*Material provided:*

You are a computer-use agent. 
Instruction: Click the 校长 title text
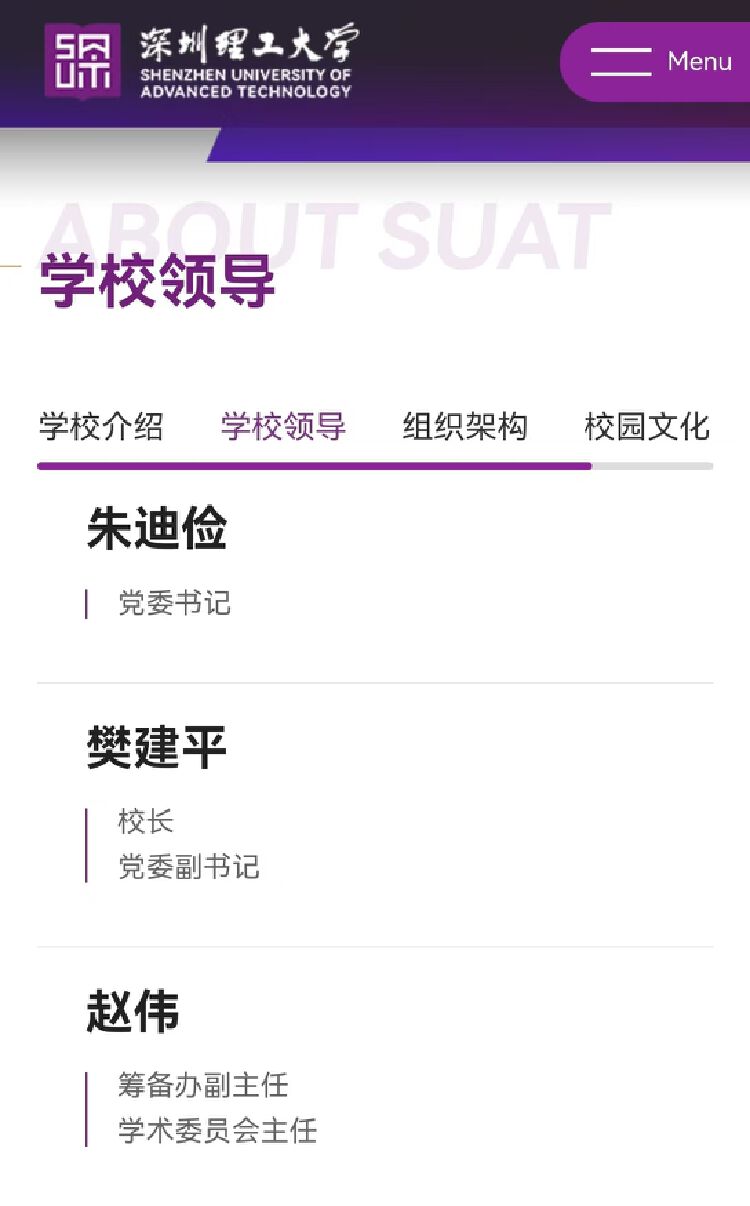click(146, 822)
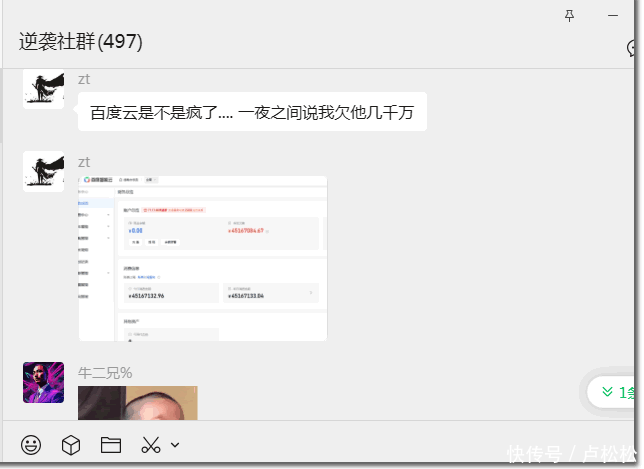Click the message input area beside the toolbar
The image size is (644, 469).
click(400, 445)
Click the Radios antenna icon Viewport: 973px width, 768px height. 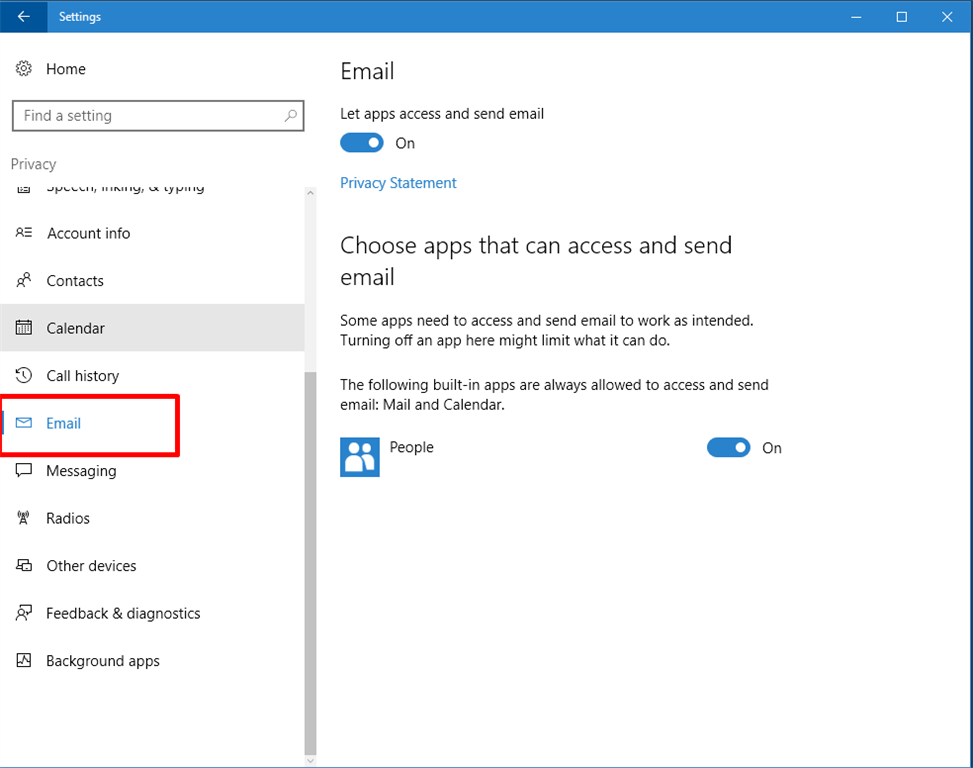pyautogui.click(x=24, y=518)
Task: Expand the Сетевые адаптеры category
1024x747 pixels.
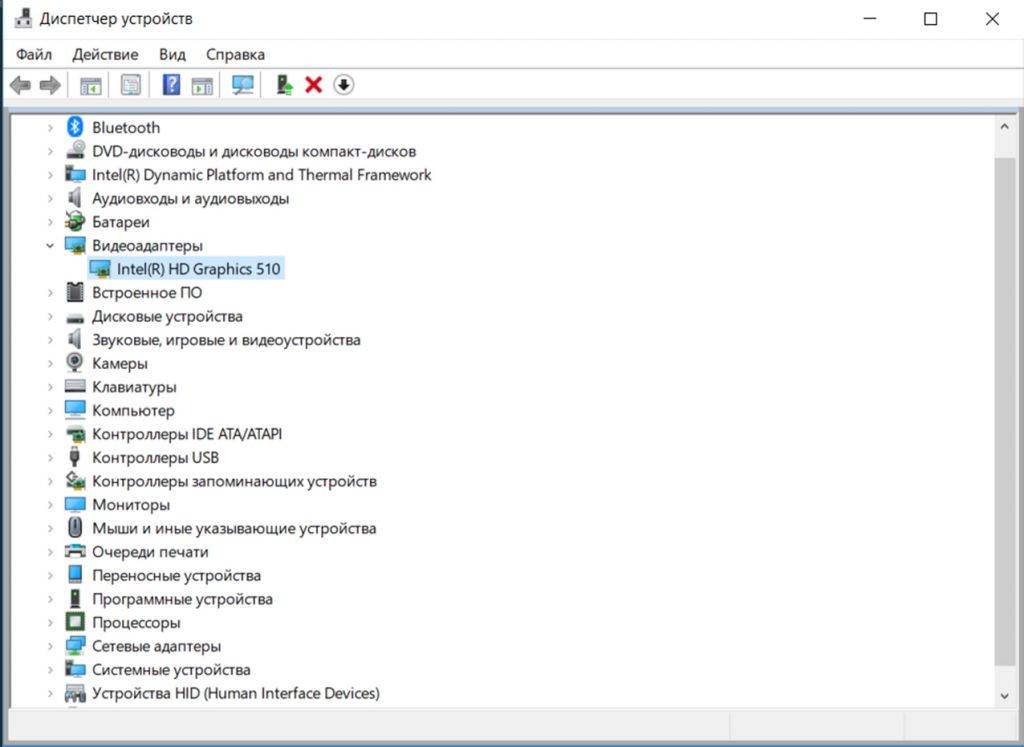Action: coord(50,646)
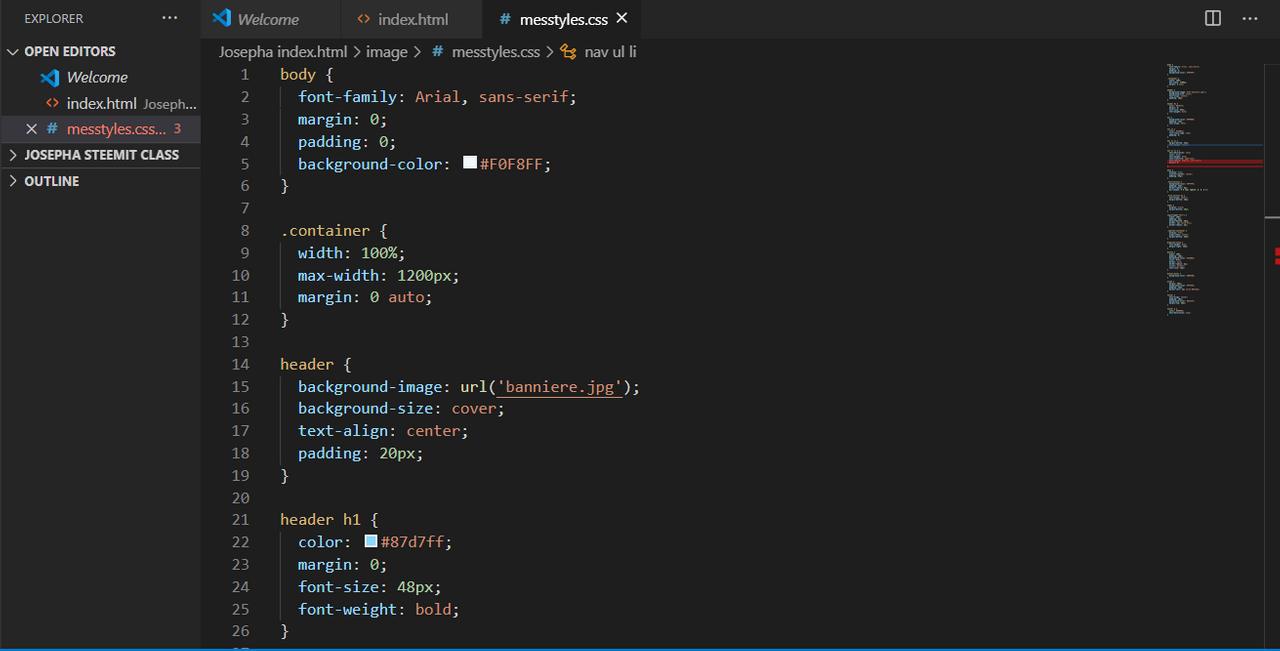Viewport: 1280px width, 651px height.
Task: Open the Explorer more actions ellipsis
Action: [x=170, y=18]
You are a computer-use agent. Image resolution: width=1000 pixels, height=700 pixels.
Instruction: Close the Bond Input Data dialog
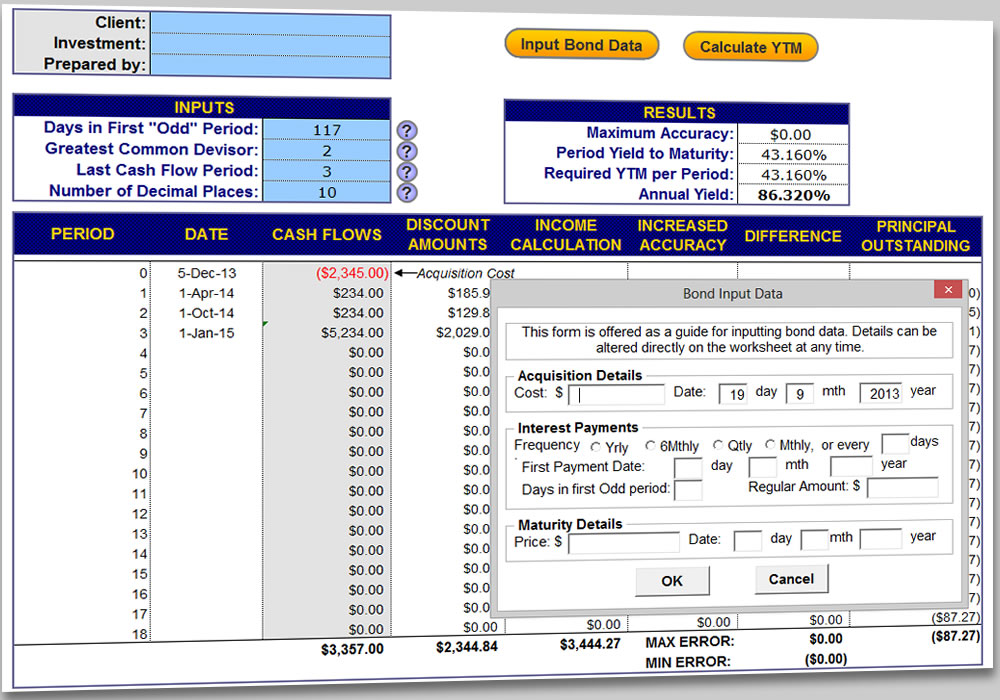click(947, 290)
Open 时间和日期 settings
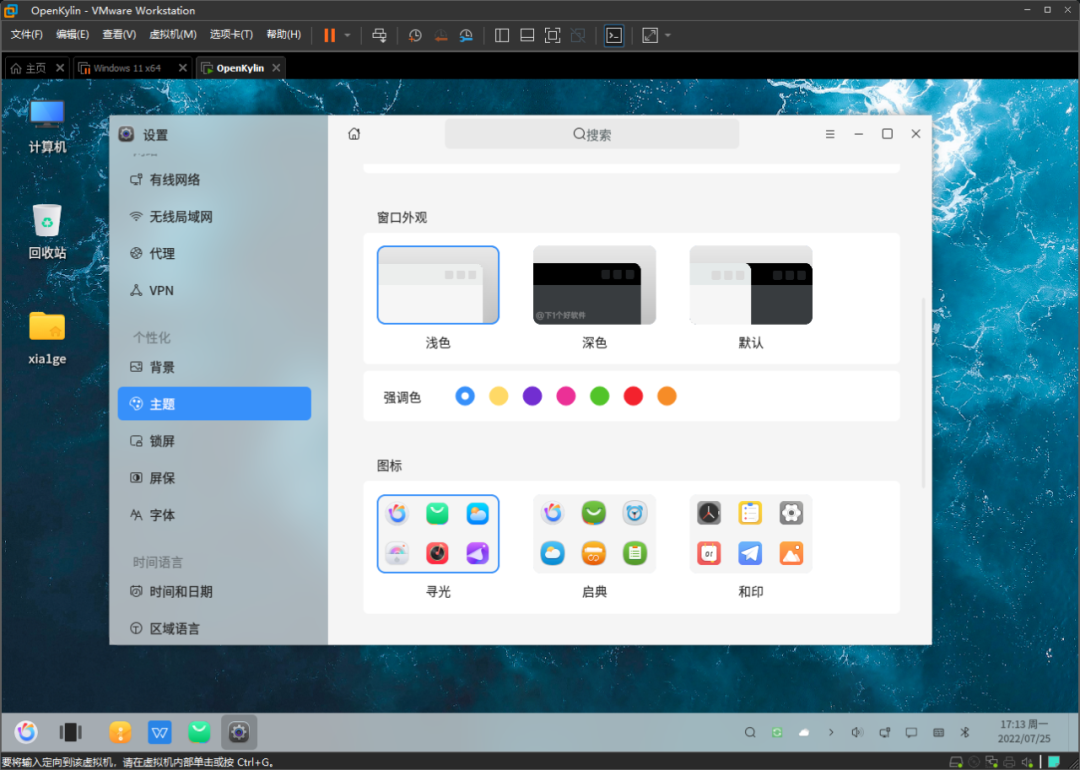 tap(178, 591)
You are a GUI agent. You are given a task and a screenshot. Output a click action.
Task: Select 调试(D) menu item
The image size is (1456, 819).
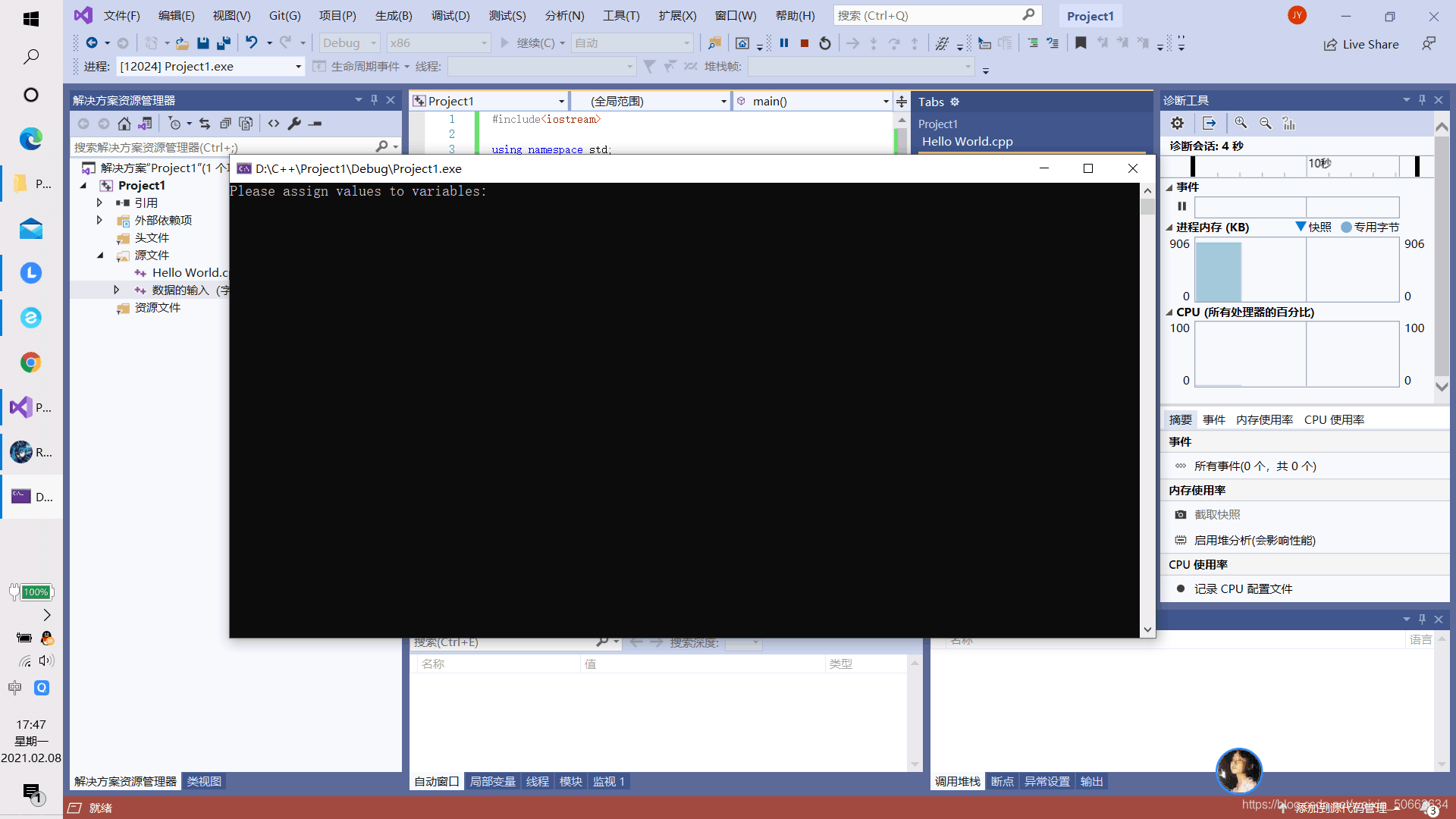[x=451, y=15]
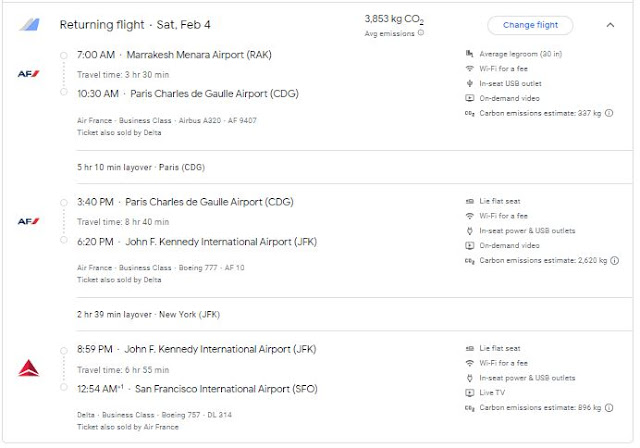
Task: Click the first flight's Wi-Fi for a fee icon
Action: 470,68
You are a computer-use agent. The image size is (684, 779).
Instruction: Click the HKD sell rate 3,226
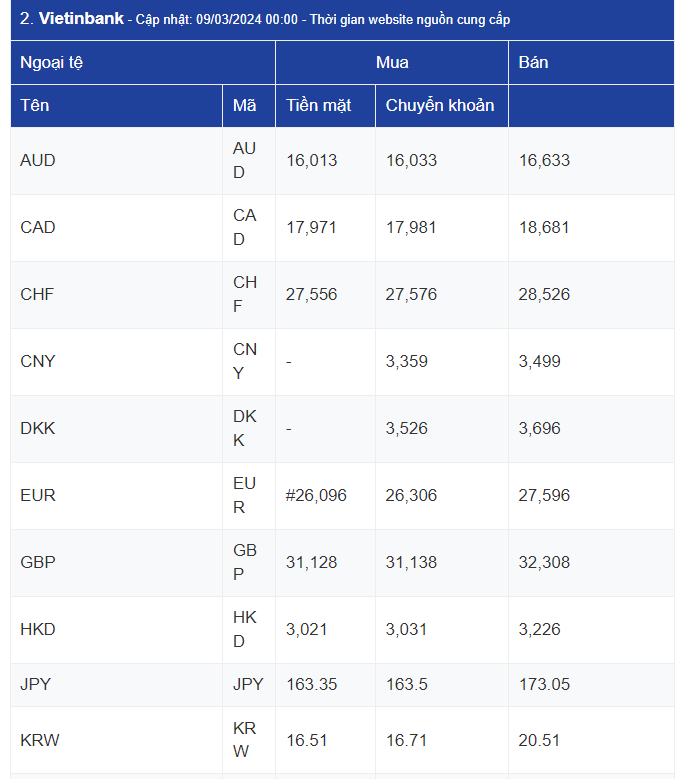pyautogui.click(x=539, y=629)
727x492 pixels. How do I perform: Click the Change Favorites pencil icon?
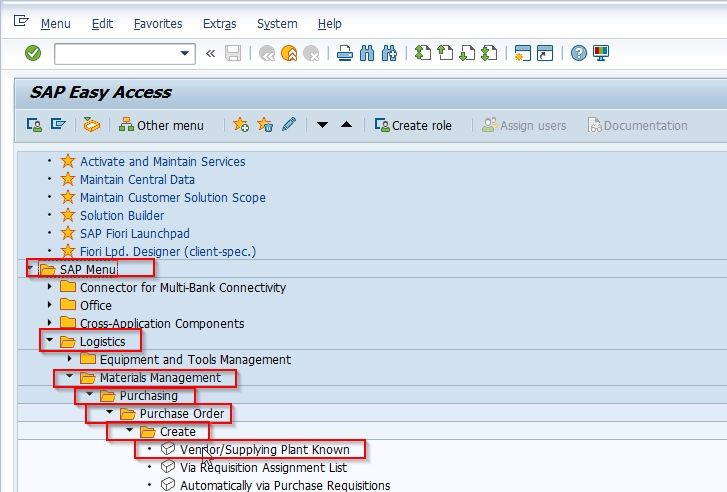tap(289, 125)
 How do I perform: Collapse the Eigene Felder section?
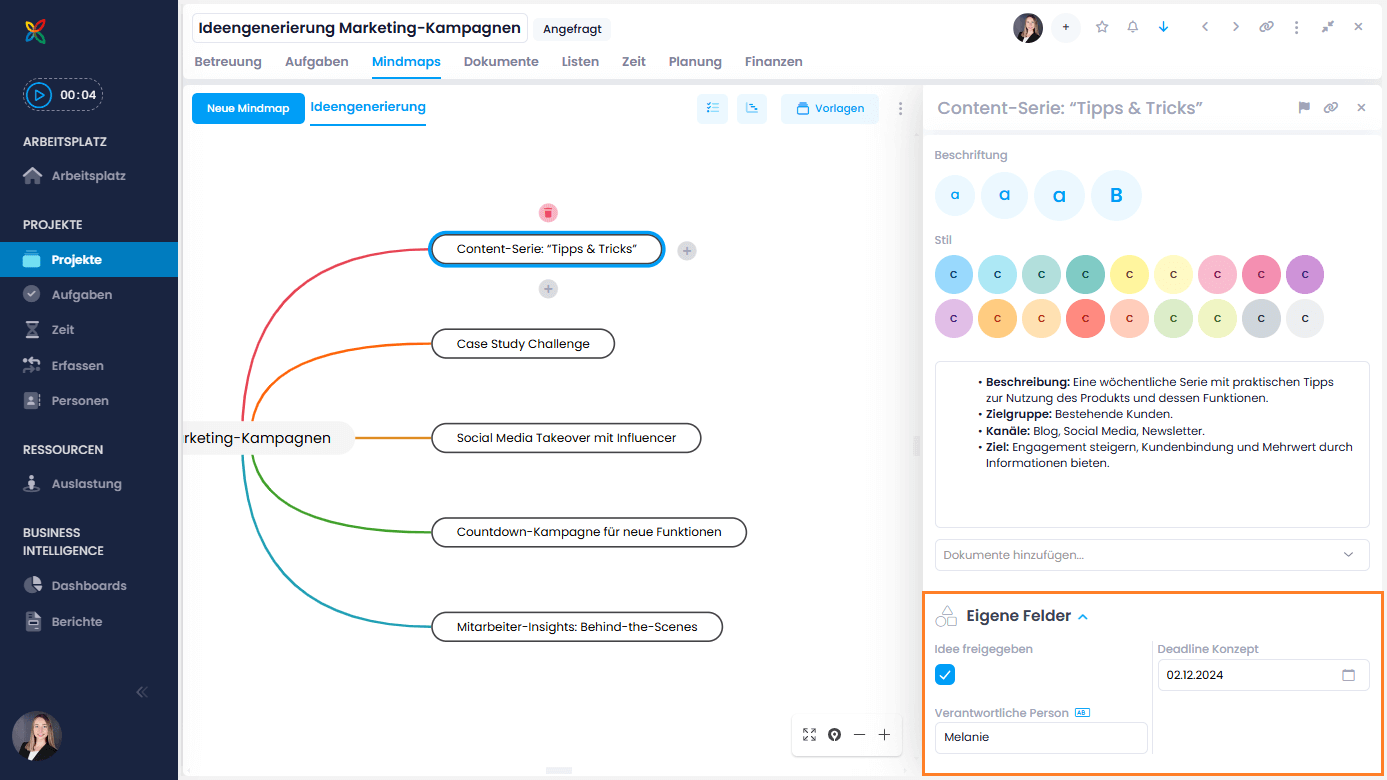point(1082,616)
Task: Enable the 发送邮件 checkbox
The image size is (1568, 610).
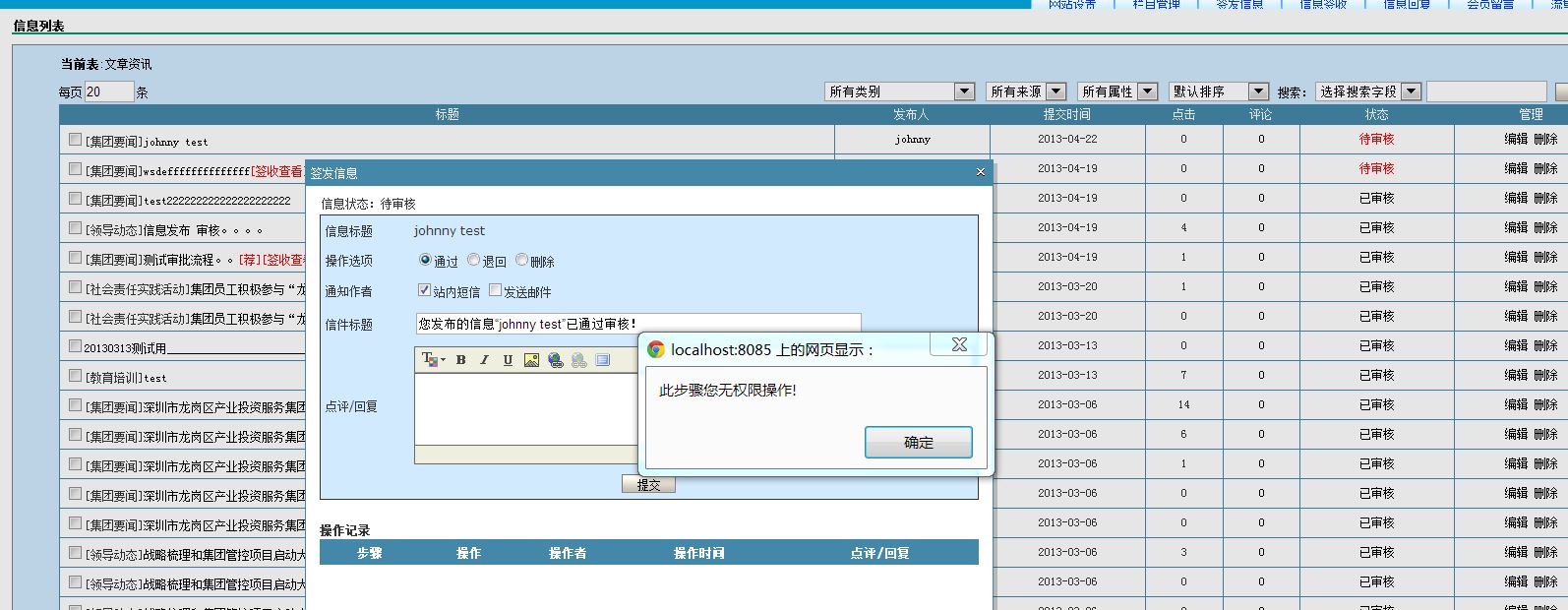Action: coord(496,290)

*What is expected:* Starting with the line that contains "Task: Enable the 发送邮件 checkbox", copy every line word for word through the end of the listing above, but leave out the pictures.

*Task response:*
Task: Enable the 发送邮件 checkbox
The image size is (1568, 610).
Action: coord(496,290)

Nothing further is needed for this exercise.